Directions for this task
No pictures, please. Output the lines from the start of the data through the line that contains "Viewport: 260px width, 195px height.", both included, exactly as they stand.

Records for processing
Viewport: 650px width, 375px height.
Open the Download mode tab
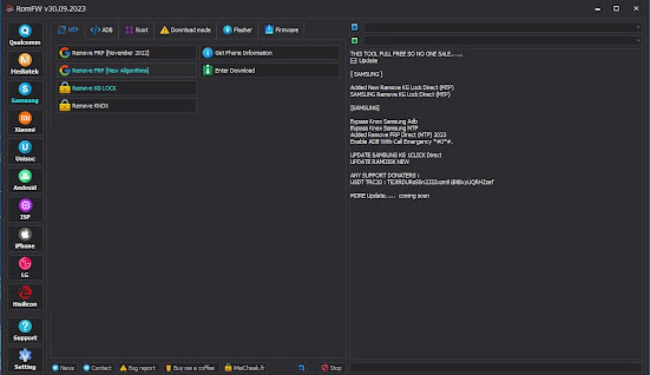(186, 30)
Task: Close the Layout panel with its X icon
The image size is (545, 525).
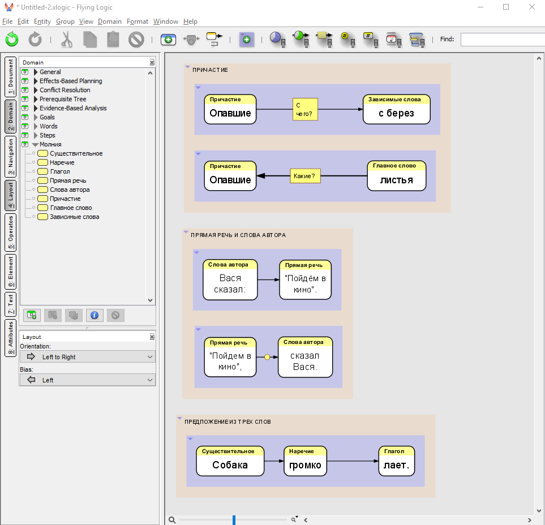Action: 152,337
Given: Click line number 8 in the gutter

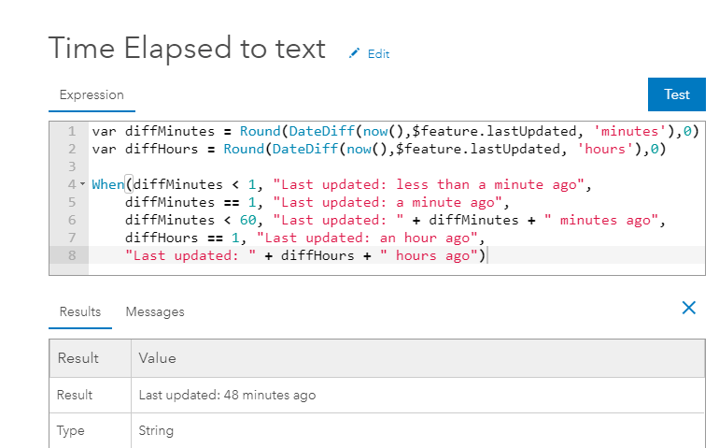Looking at the screenshot, I should tap(71, 255).
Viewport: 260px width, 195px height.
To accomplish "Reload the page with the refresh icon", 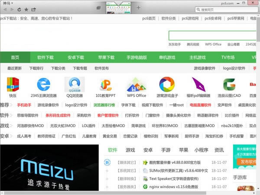I will point(18,9).
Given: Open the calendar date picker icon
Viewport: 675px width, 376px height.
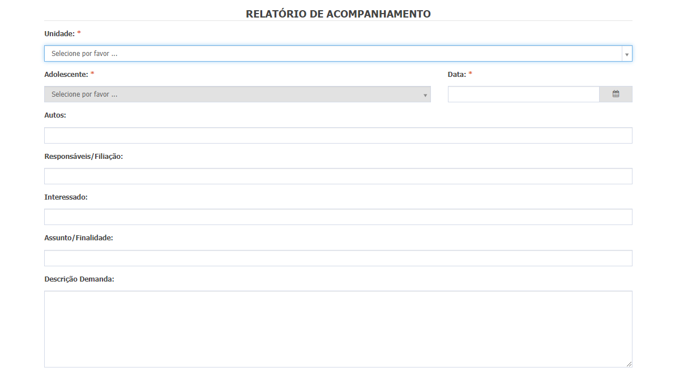Looking at the screenshot, I should click(x=616, y=94).
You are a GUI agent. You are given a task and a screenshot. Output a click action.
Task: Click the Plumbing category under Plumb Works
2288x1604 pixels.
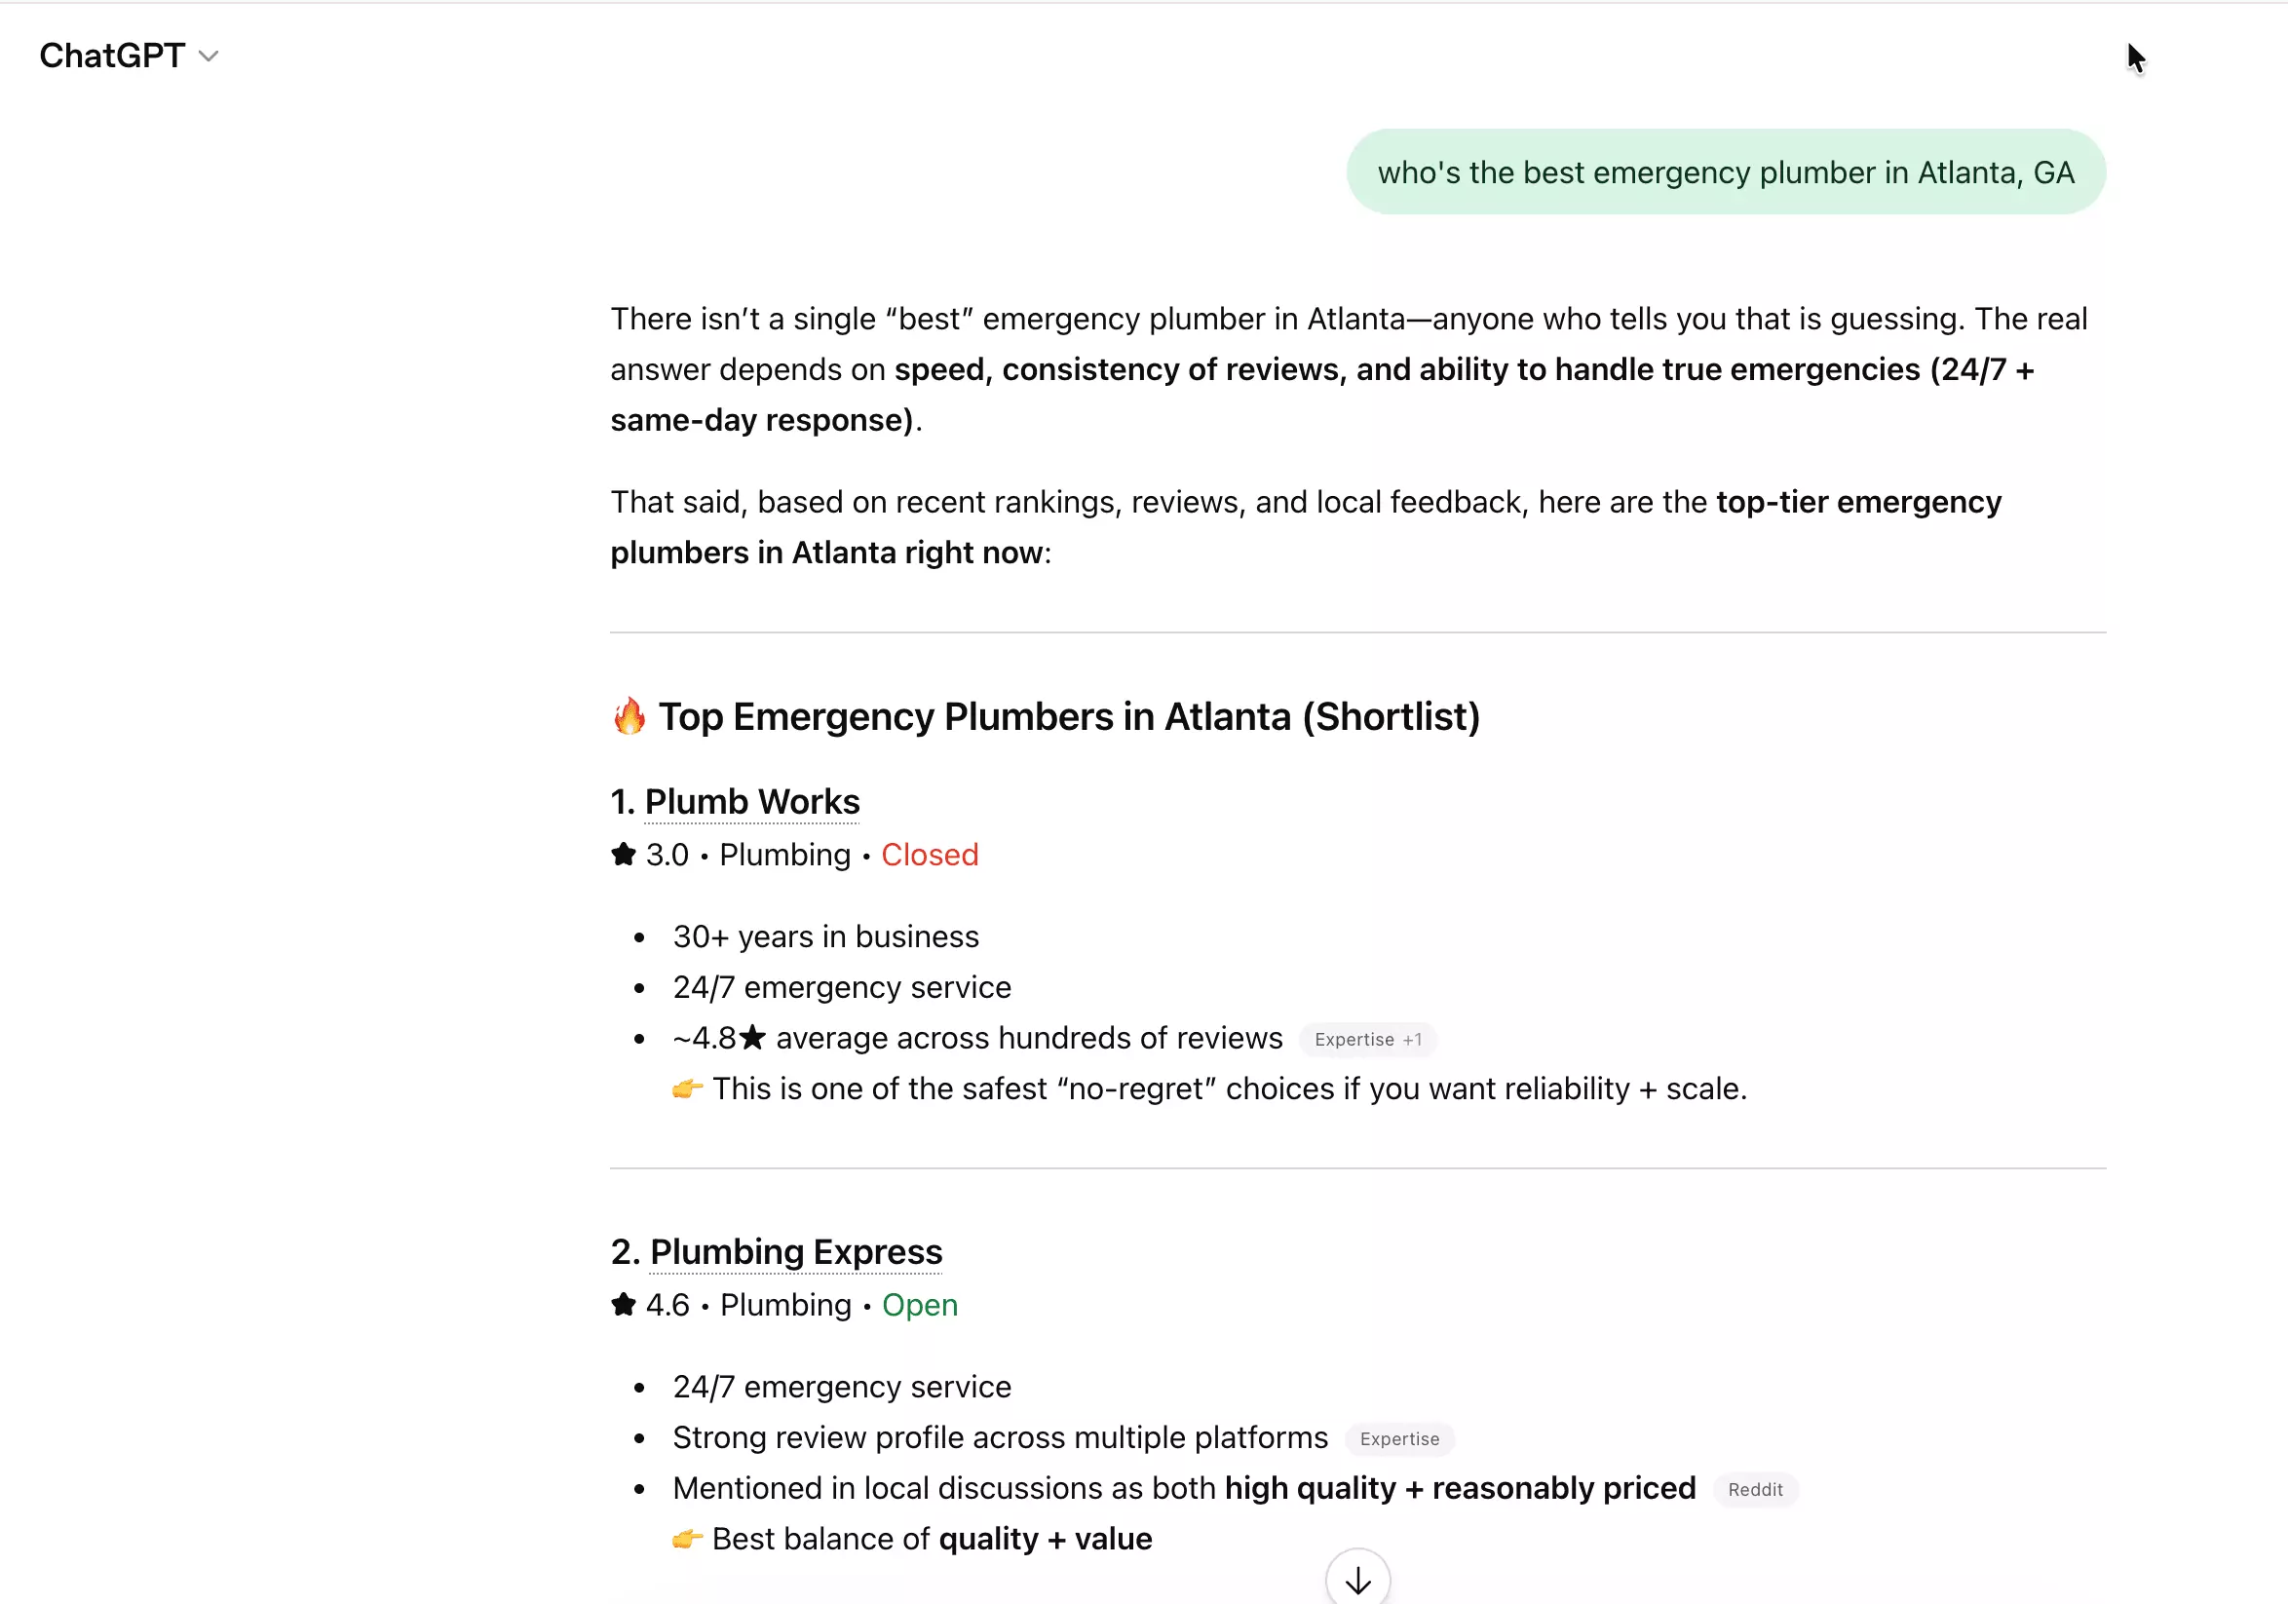coord(784,855)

Solution
Viewport: 650px width, 375px height.
Open the Download mode tab
(186, 30)
Task: Close the Layout panel with its X icon
The image size is (545, 525).
Action: 152,337
Given: Click line number 8 in the gutter

Looking at the screenshot, I should tap(71, 255).
Viewport: 260px width, 195px height.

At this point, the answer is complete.